One of the little known facts about the weather, at least among those not following meteorology is that the most deadly weather events are not hurricanes, or tornadoes, or droughts, but heat waves.*
It appears that Phoenix, Arizona is having a surge of deaths associated with increased temperatures:
Scorching pavement blisters uncovered skin. Pus oozes from burned feet and bacteria-teeming wounds fester under sweat-soaked bandages for people living on the street.

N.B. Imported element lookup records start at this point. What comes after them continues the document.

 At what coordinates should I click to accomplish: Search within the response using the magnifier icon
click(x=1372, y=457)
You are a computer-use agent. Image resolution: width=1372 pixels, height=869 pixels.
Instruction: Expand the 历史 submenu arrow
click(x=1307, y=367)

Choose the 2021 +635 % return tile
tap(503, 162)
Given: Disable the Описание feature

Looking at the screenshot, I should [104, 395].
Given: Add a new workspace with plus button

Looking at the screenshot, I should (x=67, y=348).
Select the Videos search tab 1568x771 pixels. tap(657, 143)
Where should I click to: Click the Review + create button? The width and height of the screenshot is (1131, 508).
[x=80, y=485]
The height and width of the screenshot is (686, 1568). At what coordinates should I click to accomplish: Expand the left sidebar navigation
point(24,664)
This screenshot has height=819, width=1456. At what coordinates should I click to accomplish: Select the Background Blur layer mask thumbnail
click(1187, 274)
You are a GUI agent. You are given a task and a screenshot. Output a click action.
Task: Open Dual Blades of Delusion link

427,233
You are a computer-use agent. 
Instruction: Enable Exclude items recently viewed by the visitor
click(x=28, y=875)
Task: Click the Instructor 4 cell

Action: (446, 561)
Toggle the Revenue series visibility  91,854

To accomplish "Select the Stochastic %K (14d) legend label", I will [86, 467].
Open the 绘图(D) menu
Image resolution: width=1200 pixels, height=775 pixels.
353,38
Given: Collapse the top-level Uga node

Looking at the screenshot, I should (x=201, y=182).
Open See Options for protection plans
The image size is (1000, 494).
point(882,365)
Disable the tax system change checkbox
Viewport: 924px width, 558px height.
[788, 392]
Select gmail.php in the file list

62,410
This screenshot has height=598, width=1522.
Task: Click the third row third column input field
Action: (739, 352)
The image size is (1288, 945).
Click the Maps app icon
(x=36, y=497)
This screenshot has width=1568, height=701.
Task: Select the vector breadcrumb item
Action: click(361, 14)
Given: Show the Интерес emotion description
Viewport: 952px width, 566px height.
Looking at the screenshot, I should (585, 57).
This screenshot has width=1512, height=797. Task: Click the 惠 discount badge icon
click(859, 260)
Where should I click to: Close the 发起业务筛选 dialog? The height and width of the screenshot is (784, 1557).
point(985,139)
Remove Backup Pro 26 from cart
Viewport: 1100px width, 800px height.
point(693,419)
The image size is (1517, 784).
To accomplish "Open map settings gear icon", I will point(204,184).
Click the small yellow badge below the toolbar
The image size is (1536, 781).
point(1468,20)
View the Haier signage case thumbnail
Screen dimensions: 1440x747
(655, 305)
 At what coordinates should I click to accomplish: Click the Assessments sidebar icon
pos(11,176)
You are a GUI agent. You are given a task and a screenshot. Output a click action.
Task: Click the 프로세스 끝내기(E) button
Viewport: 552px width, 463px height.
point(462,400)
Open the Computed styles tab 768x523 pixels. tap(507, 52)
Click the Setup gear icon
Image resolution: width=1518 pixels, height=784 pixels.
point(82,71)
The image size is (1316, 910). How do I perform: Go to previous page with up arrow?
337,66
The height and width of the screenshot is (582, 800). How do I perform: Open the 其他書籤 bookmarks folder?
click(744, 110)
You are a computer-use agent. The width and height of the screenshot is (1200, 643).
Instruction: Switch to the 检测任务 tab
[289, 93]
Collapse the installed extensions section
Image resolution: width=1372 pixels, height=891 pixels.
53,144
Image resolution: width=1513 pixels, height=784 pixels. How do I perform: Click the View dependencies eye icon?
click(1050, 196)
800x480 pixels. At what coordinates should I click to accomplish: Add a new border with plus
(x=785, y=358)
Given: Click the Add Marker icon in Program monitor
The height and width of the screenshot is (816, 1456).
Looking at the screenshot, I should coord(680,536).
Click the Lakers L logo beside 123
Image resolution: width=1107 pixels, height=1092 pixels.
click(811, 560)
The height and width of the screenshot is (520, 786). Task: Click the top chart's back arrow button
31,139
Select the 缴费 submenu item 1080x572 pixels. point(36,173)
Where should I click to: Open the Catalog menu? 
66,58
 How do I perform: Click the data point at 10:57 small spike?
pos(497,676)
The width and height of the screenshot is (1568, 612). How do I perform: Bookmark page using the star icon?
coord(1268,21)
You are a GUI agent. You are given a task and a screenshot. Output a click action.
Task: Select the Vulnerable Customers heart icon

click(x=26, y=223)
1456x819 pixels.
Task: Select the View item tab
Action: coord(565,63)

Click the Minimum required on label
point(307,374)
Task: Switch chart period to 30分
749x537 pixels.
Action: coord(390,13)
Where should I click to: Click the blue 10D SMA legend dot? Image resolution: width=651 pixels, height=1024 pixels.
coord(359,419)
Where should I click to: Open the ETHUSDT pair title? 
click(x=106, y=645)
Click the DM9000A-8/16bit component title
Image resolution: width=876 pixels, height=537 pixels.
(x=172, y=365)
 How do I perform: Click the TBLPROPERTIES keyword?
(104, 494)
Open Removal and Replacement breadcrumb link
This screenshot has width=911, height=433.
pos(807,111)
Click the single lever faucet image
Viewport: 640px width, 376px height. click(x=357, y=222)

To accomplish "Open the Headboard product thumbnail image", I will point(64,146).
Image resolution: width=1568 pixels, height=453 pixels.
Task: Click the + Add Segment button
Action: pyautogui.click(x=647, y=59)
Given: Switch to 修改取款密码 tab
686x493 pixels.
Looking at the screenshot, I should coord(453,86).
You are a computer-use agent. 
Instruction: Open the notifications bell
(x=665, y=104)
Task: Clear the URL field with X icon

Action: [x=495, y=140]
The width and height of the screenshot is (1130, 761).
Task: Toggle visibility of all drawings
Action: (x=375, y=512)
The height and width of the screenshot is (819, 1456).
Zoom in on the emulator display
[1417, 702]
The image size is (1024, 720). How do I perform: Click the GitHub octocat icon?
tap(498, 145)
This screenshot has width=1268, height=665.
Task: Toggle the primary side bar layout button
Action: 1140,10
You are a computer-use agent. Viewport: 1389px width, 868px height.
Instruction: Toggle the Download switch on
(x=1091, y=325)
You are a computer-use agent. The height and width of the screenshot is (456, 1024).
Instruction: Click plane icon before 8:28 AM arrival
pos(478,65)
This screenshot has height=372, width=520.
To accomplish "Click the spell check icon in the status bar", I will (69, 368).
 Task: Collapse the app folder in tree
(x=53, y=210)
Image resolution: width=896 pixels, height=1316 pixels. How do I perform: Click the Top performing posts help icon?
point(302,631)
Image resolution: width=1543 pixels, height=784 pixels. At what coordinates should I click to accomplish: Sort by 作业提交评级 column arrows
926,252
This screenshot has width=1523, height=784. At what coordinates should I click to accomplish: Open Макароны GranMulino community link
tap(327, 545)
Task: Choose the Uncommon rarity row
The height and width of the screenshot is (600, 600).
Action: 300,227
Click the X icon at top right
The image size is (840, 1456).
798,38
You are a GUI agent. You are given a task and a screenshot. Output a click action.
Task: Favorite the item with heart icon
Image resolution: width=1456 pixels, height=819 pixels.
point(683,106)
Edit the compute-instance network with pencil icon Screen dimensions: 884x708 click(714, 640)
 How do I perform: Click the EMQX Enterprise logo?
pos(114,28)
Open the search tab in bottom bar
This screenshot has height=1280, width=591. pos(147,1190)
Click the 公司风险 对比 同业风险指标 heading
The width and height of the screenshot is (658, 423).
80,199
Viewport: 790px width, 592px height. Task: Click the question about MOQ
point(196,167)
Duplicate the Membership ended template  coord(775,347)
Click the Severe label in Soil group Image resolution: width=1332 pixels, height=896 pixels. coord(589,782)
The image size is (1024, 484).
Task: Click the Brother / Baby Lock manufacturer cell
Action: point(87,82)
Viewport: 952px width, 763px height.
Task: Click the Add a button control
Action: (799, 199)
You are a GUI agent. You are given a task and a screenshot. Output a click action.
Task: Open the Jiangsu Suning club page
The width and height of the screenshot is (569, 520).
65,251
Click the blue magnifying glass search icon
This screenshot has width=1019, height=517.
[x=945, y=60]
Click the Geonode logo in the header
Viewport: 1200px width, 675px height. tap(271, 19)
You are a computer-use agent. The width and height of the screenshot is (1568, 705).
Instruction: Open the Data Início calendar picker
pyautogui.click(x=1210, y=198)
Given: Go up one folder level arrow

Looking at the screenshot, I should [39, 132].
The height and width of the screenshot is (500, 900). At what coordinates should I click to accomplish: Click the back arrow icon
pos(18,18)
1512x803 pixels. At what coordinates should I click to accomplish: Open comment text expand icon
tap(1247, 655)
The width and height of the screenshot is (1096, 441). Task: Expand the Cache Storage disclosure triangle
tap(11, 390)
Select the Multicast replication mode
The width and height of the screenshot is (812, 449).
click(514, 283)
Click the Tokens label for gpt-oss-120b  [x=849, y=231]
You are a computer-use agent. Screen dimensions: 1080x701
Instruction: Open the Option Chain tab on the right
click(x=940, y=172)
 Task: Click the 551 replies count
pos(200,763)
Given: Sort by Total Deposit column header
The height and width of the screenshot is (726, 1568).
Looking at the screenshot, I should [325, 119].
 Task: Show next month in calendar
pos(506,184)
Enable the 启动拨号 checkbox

They might be the lucky ones.
Relentless heat led to 645 deaths last year in Maricopa County, the most ever documented in Arizona. The soaring number of heat mortalities — a 1,000 percent increase over 10 years — comes as temperatures reach new highs amid exploding eviction rates in the Phoenix area, leading to a collision of homelessness and record-setting heat waves.
The crisis has left local officials searching for answers in a region that regularly relies on churches more than the government to save people’s lives by offering them a cool place to hide from the desert air.
Almost half of the victims last year were homeless — 290 people. Twenty died at bus stops, others were in tents, and an unrecorded number of people were found on the pavement, prone as if on a baking stone. More than 250 other people — the elderly, ill and unlucky — died in uncooled homes, on bikes or just going for a walk.
I have always believed that Phoenix was an unlivable hell-hole, with its acres of concrete, lack of shade, and car driven city layout, but it appears that climate change is turning my metaphorical statement into reality.